### TASKS TO PERFORM
[1] Revise the passage on media coverage of gun violence, starting with "Tober went on" and going on through "came from Indiana.", changing "red-flag laws" to "extreme risk protection orders".
[2] Extend the commentary on how the MRC covered gun massacres, picking up after its final sentence.
START DOCUMENT EXCERPT
Nicholas Fondacaro complained that CNN's Alisyn Camerota "proposed Orwellian laws designed to monitor and profile gun owners and bar them from exercising their Second Amendment rights." He didn't mention that his employer has endorsed the Orewllian monitoring of women to make sure they don't cross state lines to have an abortion.
Kevin Tober ranted that coverage of gun massacres focused on the inescapable gun part and pointed out that right-wingers like him don't want to talk about said gun part:
On Wednesday night's episode of MSNBC's All In, host Chris Hayes and leftist journalist Aaron Rupar admonished Fox News for not covering the shooting in Highland Park, Illinois in the manner they demand. To Hayes and Rupar, if you don't cover mass shootings from the leftist gun control perspective, you aren't covering the story properly. Any solution other than gun control is inadequate according to them.
Tober went on to grouse after red-flag laws were discussed: "As always, the solution to leftist policy failures is more of the same. Double down and when it continues to backfire, blame conservatives and Fox News for pointing out how the left's agenda has failed."
Brad Wilmouth whined that another logical point was made, that cities with tough anti-gun laws are undermined by surrounding jurisdictions where gun laws are much looser, claiming that it was irrelevant because the shooter's guns were bought in Illinois, further whining that "Journalists and other liberals like to blame the more conservative state of Indiana for crime in Illinois, which has been run by Democrats continuously since after the 2002 elections." In fact, one of five recovered guns used in crimes in Chicago came from Indiana.
The MRC then moved to a different distraction: minimizing the Highland Park massacre by hyping crime in Chicago,.(The MRC's "news" division CNSNews.com already loves to do that whenever it's politically advantageous.) Mark Finkelstein showed how it's done in a July 7 post:
Over the July 4th weekend:
Finkelstein went on to complain that Wallace and her guest Peter Strzok, the Trump-hating, ex-FBI agent, focused on the race of the Highland Park suspect," while there was "no mention of the age or race of the Chicago shooters. Wonder why?" Wonder why Finkelstein is so sensitive about people pointing out the fact that the perpetrators of recent gun massacres are young white men.
Later that day, Houck highlighted a Washington Post story that followed the MRC's Chicago distraction narrative:
In a front page and above-the-fold story for Thursday’s print edition, The Washington Post discovered a reality that dozens of people are shot and killed every week and weekend in Chicago, Illinois, but there’s barely any national attention given to the plight of Chicagoans in contrast to the equally horrifying mass shootings in suburbs and other more economically prosperous areas.
END DOCUMENT EXCERPT
START SOURCE MATERIAL
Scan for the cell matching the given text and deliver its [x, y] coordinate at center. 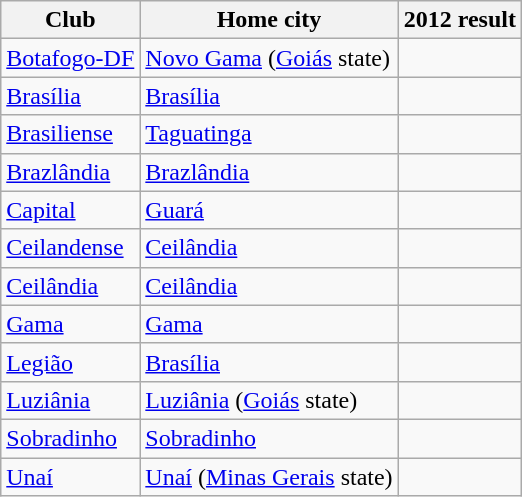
END SOURCE MATERIAL
### ANSWERS BELOW
[1]
Tober went on to grouse after extreme risk protection orders were discussed: "As always, the solution to leftist policy failures is more of the same. Double down and when it continues to backfire, blame conservatives and Fox News for pointing out how the left's agenda has failed."
Brad Wilmouth whined that another logical point was made, that cities with tough anti-gun laws are undermined by surrounding jurisdictions where gun laws are much looser, claiming that it was irrelevant because the shooter's guns were bought in Illinois, further whining that "Journalists and other liberals like to blame the more conservative state of Indiana for crime in Illinois, which has been run by Democrats continuously since after the 2002 elections." In fact, one of five recovered guns used in crimes in Chicago came from Indiana.

[2]
Of course, the Post wasn't using the Chicago shootings to distract from the Highland Park massacre like Houck is.
On July 10, Kevin Tober similarly praised a non-right-wing outlet for pushing its narrative:
On CNN’s State of the Union, host Jake Tapper confronted Illinois Governor J.B. Pritzker on a common theme that even casual observers of leftist politicians and media have noticed. That is they always focus on tragic one time incidents like mass shootings, yet ignore the daily shootings in Chicago which cause more deaths on a weekly basis than mass shootings.
Actually, Tober doesn't want any attention at all given to the Highland Park massacre because it outlines the destruction caused the conservative movement's all-guns-everywhere-no-questions-asked policy and its glorification of gun culture that emboldens disaffected young men.
The MRC only cares about Chicago violence when it serves its purposes to do so -- and the proof of that is that it devoted only one more article related to the Highland Park massacre, a July 10 item by Finkelstein complaining that "the media's favorite youthful gun-grabber David Hogg" argued that the massacre's perpetrator was a "white nationalist" and brought up "the trauma and PTSD that black and brown communities have from experiencing a disproportionate about of gun violence" and historical issues like redllining. Rather than try to prove Hogg wrong, Finkelstein sneered, "Why do liberals always want to have 'conversations around' issues? Anyhow, bonus woke points to Hogg for working redlining into his spiel."
Of course, conservatives like Finkelstein and his fellow MRC writers want no conversations at all about gun violence lest they lose on the facts.